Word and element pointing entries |
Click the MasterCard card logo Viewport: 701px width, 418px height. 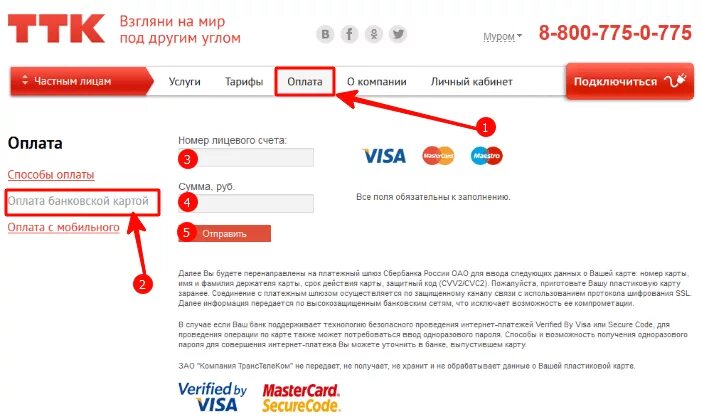(438, 156)
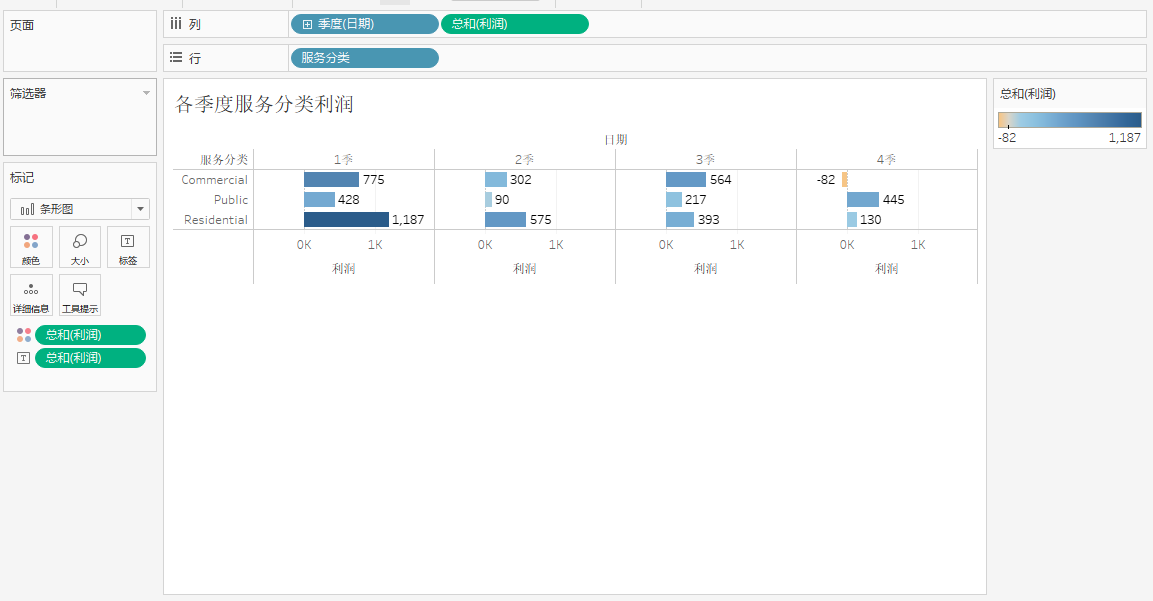This screenshot has height=601, width=1153.
Task: Select the negative -82 Commercial bar in 4季
Action: (844, 180)
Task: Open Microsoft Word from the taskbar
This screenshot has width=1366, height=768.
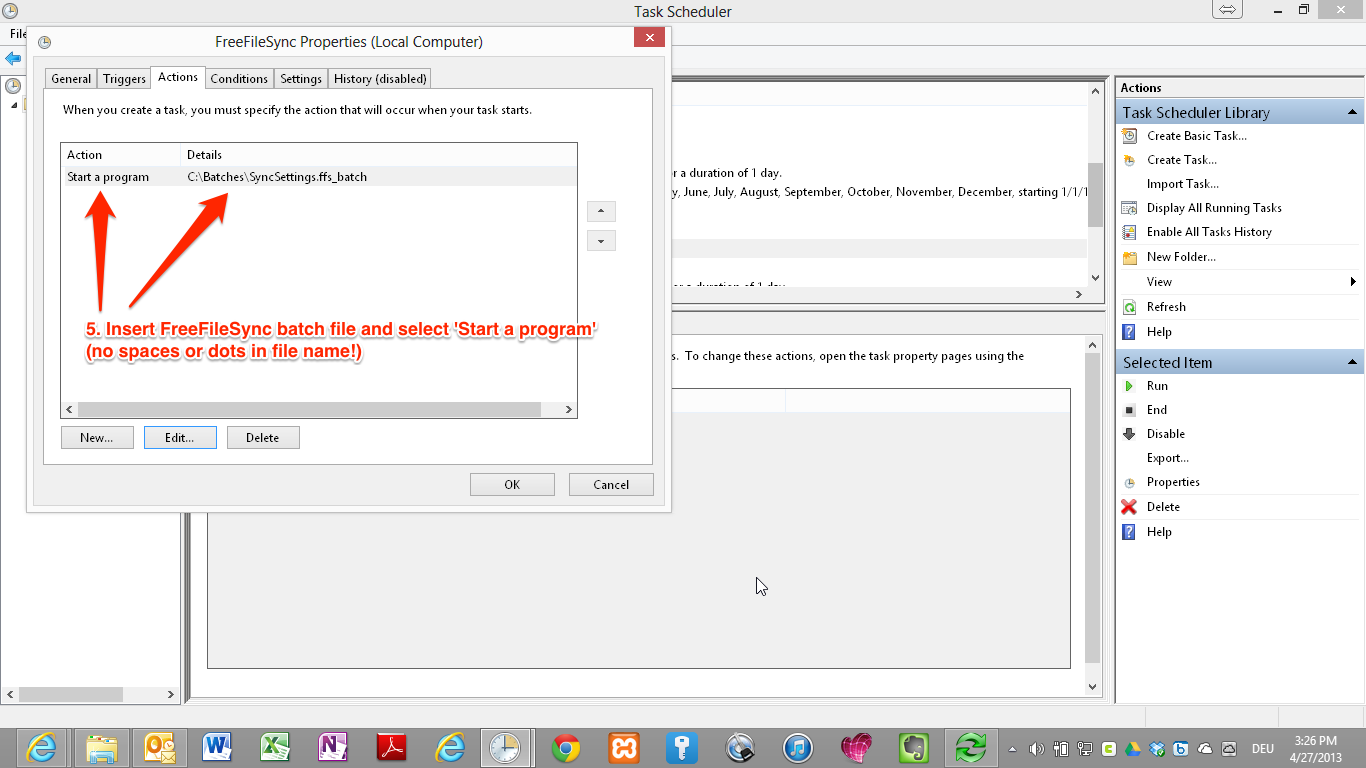Action: (217, 748)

Requirement |
Copy out word for word the lines of the records from the line with "Task: Open Microsoft Word from the taskbar" through the end of the records, omitting the pictures.

Response |
Task: Open Microsoft Word from the taskbar
This screenshot has width=1366, height=768.
Action: (217, 748)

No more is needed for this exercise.